▶ _SOURCE EXCERPT_
+++++

As you’re assembling your muslin, you might find it helpful to stitch along the raw edges with a 5/8″ seam allowance, as shown above. Because you’re not doing any facings at this stage, those stitching lines will show you where the edges of your garment will really be!

And since you’re leaving out the zipper, you should also stitch 5/8″ along each edge of the zipper opening.

Then, when you try on your muslin, pin it closed by inserting your pins right into the stitching lines along the opening. This will make sure you’re not accidentally pinning the dress too loose or too tight.

Once you have the dress on, we’re going to make a few marks so we know where the dress hits on our bodies. Start by marking the apex of your bust on the dress. I used a cross mark here.

Next, mark the bust, waist and hip lines for your body.

You’ll notice that your natural waist on this dress is actually on the skirt, not at the waistline seam! The midriff sits higher than the natural waist, so this is to be expected.

Now we’re ready to make adjustments. Take a really good look at the fit. Does the dress seem to be straining anywhere? Is it bulging, or producing loose wrinkles and folds of fabric?

If it seems too big in any one spot, pinch out the excess fullness and pin it. Use a seam gauge and measure how much you need to remove from the pattern in that area.

If it seems too small in any particular area, slash the muslin! Pin some extra fabric behind the slash, and once you have it the way you want, measure the gap you’ve created.

But what if you need to add room in one area but not another? For example, what if you need more room around the bust, but not the rest of the dress?

No problem. You still just slash the dress as shown above. Measure the gap you made at the bust to see how much you need to add there. You can then do a full bust adjustment using that measurement. We’ll cover the full bust adjustment tomorrow, but essentially, it allows you to add fullness at the bust without adding width elsewhere.

Now, once you have your muslin pinned to perfection, it’s time to transfer those changes to your pattern. This can be relatively simple, or pretty complex. We’re going to cover some of the most common ones.

We’re going to cover three major pattern adjustments tomorrow: full bust adjustment, small bust adjustment, and grading the pattern for large hips. Stay tuned!

The Rooibos Sewalong

  1. Announcing the Rooibos Sewalong! (42 Comments)
  2. Design details and inspiration (17 Comments)
  3. Choosing Fabric and Interfacing (20 Comments)
  4. My fabric choice (15 Comments)
  5. Making Your Muslin (19 Comments)
  6. Rooibos Full Bust Adjustment (17 Comments)
  7. Rooibos Small Bust Adjustment (11 Comments)
  8. Grading for larger hips (5 Comments)
  9. Curved seams and finishes (21 Comments)
  10. All-in-one facing and piping (15 Comments)
  11. Sewing the pockets (9 Comments)
  12. Finishing and Hemming (5 Comments)
  13. My completed dress! (29 Comments)
  14. Your Rooibos projects (5 Comments)


Andrea |

Thanks for this post. I’ll be working on my muslin this week so the timing is perfect!

Awesome! Just to clarify the timeline (for everyone), we’ll be doing muslins at the beginning of the week (today and tomorrow). Then on Friday we’ll start the sewing posts, so you guys can sew over the weekend if you want!

+++++

▶ _RECORDED DATA_
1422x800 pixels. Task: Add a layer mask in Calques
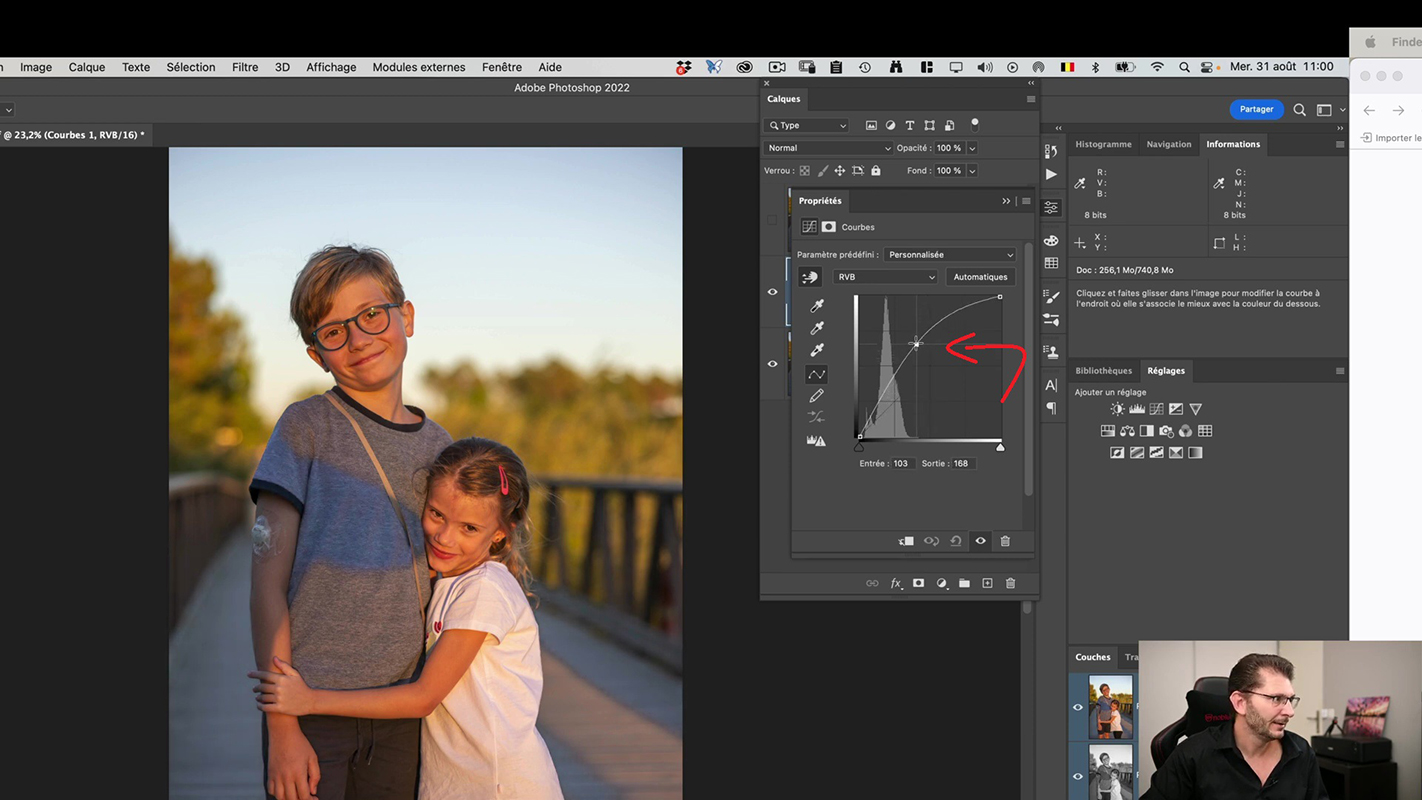pyautogui.click(x=918, y=583)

+++++

▶ _REQUIREMENTS_
#1 Could you duplicate the Rooibos muslin post word for word, starting with "3. Choosing Fabric" and going on through "hips (5 Comments)"?
#2 How would the Rooibos muslin post go on after its last sentence?
The material is separate from the Rooibos muslin post.

▶ _RESPONSES FOR EACH TASK_
#1
3. Choosing Fabric and Interfacing (20 Comments)
  4. My fabric choice (15 Comments)
  5. Making Your Muslin (19 Comments)
  6. Rooibos Full Bust Adjustment (17 Comments)
  7. Rooibos Small Bust Adjustment (11 Comments)
  8. Grading for larger hips (5 Comments)

#2
Useful post – I’ve always wondered how you translate the adjustments that are made on a muslin into adjustments on the actual pattern as I’ve never made a muslin before. Looking forward to the following posts.

It’s usually quite easy! Normally you are either (1) pinching out a horizontal or vertical fold of fabric, (2) slashing and adding fabric as shown above, or (3) adding or removing fabric by taking in or letting out a seam.

So to adjust the pattern for (1) or (2), you would measure where the fold or slash is, then do the same to the pattern! To adjust for (3), you add or remove from the pattern along the seam, then redraw the edge of the pattern piece.

Again, we’ll cover some of the more complex examples tomorrow though. :)

This is an excellent post. I love how detailed and specific your sew along is!

Thanks Melanie, I’m glad!

This is best description about muslin fittings I have come across. I usually skip it because then it just seems so frustrating, but then just end struggling with the fit on a the final garment. This is dangerous- I have ruined really nice fabric at the final stages (probably should have made a muslin!).

I am going to make a muslin for this dress! I have an unusually long midriff and am worried about it hitting correctly.

Nicole |

When altering pattern pieces–should we actually work on the original tissue pieces? Do people usually trace the pattern piece off onto regular paper and then cut up/alter those? I’m worried that I need to revert back to that original pattern piece at some point, like if I make this dress again in the future and I want to make a different size.

Nicole, it’s best to trace the pieces onto new paper if you’re going to make alterations. Not just for the reason you mention, but also in case you make a big mistake or want to try something different.

Any wide paper will do for tracing, even wrapping paper!

I finished my muslin this morning! Jut put it on and came down to find this post. I laughed because the hardest parts for me were the back darts, sewing the curved midriff piece and the pockets. ahem.

Mine fits pretty good. I think the only adjustment I’ll want to make is taking in the skirt a bit on both sides, as it’s flaring out a little bit for me.

I would also love a little more help with piping. I piped one of the pocket edges on my muslin and it’s a bit sloppy. Not terrible, but it could be tighter. Also I found the back darts to be confusing. Mine don’t lie flat, so I think I should elongate them a bit to make that happen.



FWIW I often do make the closures and edge finishes on muslins, because as a beginner I need all the practice I can get making those details come out really right.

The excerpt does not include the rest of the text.